== Job ==
Reproduce verbatim everything from the start of the items down to the line containing "Action: [x=87, y=672]", both ends included.
* start Input for this task *
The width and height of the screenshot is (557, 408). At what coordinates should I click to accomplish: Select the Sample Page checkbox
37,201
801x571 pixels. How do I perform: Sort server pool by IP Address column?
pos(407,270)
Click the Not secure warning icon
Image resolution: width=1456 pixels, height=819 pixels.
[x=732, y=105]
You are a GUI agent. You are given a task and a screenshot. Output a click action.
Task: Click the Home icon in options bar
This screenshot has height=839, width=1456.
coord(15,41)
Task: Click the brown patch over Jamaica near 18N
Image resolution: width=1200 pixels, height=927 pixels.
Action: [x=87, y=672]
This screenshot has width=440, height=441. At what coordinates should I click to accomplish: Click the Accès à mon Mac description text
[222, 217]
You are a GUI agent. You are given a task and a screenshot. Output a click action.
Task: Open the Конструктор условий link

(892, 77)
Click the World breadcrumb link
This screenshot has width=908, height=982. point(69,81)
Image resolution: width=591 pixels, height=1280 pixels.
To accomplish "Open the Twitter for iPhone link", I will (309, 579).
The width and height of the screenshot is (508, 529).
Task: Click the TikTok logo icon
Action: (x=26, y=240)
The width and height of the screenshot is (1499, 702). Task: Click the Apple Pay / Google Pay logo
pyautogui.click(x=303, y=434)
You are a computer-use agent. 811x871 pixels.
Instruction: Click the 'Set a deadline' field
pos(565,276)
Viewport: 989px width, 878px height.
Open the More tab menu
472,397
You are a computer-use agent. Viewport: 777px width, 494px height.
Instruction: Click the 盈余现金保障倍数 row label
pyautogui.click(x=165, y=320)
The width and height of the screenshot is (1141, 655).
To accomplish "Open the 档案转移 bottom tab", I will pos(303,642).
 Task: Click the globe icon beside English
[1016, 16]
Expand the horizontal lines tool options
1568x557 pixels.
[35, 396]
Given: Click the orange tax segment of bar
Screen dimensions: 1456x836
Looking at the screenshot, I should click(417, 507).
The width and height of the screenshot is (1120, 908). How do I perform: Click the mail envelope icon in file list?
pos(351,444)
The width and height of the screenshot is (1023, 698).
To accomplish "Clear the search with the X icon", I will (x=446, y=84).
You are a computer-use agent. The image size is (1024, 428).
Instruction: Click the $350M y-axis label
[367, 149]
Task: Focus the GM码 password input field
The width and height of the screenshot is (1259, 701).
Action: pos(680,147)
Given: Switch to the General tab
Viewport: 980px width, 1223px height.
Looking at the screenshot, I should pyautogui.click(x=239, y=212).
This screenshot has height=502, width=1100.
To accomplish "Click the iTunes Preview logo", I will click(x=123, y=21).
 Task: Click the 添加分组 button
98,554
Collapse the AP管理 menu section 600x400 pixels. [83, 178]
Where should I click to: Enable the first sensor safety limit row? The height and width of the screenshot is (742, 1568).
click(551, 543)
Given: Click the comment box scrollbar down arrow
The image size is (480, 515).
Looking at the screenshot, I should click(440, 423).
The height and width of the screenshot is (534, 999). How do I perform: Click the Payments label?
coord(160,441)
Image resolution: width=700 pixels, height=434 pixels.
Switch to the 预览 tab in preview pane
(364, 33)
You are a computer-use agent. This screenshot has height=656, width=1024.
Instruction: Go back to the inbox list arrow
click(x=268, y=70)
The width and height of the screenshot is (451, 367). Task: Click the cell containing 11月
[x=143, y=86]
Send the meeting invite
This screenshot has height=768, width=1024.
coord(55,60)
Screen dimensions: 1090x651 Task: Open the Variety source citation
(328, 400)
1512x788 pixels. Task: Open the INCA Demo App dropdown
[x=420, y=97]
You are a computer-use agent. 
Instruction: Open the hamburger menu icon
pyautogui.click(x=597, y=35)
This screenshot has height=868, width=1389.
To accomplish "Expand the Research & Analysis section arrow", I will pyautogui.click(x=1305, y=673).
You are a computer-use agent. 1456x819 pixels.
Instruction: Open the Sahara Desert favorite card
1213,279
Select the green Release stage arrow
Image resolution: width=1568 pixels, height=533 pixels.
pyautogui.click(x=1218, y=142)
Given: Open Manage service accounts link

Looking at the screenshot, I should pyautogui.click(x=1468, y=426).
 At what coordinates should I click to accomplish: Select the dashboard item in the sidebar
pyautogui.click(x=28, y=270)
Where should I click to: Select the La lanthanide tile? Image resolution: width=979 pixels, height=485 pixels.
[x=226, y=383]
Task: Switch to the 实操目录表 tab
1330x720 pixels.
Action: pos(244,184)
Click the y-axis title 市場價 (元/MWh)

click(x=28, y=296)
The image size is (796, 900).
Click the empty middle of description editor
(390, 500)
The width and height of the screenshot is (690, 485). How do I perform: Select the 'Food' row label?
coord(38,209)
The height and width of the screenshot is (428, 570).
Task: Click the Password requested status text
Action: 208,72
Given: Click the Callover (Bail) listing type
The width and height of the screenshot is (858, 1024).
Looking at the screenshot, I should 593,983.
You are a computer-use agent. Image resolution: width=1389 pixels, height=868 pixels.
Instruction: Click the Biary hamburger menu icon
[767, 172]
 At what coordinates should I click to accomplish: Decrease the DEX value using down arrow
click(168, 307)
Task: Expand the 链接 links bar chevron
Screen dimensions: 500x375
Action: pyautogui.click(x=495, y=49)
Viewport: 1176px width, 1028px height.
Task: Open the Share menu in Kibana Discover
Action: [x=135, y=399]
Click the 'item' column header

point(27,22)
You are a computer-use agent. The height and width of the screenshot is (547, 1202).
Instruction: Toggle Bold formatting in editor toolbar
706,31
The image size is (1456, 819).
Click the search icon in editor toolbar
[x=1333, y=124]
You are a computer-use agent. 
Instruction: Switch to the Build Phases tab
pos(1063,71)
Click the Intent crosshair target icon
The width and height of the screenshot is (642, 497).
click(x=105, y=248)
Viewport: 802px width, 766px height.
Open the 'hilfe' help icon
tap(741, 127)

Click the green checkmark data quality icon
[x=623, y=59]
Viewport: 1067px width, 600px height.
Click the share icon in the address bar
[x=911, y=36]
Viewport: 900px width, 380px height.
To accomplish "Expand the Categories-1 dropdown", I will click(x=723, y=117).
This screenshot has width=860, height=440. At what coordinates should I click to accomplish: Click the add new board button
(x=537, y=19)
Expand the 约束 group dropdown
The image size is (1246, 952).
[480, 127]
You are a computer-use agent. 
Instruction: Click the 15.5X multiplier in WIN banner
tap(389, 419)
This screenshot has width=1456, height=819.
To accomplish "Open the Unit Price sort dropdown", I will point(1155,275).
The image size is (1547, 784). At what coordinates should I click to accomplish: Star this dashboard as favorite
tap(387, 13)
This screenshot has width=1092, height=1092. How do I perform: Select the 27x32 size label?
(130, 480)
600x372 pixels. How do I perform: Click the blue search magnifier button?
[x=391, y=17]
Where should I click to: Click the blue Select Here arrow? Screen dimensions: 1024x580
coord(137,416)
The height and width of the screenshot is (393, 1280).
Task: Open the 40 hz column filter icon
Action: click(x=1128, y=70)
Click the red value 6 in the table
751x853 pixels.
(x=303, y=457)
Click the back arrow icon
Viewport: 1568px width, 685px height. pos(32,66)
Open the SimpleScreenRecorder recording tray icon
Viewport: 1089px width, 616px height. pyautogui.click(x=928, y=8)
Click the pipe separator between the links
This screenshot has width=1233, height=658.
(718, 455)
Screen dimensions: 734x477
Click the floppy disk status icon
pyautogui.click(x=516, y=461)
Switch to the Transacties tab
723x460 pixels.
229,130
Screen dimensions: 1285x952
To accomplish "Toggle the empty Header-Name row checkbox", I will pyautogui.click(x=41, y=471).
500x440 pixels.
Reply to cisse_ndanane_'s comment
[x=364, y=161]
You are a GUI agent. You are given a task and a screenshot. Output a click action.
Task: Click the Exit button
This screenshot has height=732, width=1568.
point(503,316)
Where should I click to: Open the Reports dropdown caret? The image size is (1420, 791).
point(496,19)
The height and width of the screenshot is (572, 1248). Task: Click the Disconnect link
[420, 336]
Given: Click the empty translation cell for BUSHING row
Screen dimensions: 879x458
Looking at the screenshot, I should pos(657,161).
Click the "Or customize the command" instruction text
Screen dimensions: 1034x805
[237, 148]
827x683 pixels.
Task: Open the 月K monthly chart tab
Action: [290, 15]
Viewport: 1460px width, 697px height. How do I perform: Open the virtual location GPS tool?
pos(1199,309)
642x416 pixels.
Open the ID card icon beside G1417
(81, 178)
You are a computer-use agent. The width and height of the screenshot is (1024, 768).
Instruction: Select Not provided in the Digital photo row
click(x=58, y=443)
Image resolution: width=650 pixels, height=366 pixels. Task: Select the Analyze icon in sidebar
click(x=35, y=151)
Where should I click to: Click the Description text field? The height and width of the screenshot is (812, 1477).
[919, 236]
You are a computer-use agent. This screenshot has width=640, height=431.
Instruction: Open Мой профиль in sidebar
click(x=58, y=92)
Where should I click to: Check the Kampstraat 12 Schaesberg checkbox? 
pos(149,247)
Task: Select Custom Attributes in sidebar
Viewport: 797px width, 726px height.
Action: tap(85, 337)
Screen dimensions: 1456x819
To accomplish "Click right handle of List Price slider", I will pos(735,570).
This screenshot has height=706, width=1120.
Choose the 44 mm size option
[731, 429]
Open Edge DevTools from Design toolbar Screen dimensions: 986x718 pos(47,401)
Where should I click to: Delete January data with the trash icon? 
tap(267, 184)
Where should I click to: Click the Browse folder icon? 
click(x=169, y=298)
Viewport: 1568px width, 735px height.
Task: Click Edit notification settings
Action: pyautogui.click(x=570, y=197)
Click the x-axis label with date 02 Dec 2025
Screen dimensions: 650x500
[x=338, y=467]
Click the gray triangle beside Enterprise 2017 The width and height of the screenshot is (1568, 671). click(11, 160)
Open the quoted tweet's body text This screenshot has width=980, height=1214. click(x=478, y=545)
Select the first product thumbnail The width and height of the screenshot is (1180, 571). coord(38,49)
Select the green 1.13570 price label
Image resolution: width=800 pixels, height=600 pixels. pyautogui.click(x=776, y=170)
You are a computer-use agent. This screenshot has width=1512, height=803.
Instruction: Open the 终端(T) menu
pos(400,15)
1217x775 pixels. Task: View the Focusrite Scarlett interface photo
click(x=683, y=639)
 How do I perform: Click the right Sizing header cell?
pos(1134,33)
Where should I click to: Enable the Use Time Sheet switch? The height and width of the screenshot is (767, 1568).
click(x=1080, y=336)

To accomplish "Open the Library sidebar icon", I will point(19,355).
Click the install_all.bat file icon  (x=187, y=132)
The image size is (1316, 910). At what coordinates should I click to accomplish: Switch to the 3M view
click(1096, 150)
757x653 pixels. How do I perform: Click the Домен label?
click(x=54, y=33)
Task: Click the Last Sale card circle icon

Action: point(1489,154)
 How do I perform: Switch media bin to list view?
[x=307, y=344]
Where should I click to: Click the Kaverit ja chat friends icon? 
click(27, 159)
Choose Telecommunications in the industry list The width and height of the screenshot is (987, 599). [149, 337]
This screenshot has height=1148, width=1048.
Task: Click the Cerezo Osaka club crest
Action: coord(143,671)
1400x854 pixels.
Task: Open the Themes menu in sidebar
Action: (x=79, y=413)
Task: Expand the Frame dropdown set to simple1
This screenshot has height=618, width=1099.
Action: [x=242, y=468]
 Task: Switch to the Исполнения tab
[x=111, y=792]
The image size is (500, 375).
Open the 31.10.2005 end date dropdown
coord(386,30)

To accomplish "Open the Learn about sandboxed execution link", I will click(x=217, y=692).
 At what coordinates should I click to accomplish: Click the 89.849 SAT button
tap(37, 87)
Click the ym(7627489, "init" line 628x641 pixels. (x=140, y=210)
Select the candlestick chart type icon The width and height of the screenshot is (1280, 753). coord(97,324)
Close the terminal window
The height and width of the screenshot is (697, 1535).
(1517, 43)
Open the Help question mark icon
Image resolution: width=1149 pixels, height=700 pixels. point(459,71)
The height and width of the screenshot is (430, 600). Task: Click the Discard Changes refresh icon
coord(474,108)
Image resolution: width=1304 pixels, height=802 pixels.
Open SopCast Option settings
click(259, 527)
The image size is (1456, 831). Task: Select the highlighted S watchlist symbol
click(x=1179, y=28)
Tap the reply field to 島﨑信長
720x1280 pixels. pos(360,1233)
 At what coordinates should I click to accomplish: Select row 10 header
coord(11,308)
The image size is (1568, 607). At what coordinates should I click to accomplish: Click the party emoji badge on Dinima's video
* end Input for this task *
== Final answer ==
The width and height of the screenshot is (557, 408). At what coordinates should I click to accomplish: Select the Sample Page checkbox
37,201
801x571 pixels. How do I perform: Sort server pool by IP Address column?
pos(407,270)
Click the Not secure warning icon
Image resolution: width=1456 pixels, height=819 pixels.
[x=732, y=105]
You are a GUI agent. You are given a task and a screenshot. Output a click action.
Task: Click the Home icon in options bar
This screenshot has height=839, width=1456.
coord(15,41)
Task: Click the brown patch over Jamaica near 18N
Image resolution: width=1200 pixels, height=927 pixels.
Action: [x=87, y=672]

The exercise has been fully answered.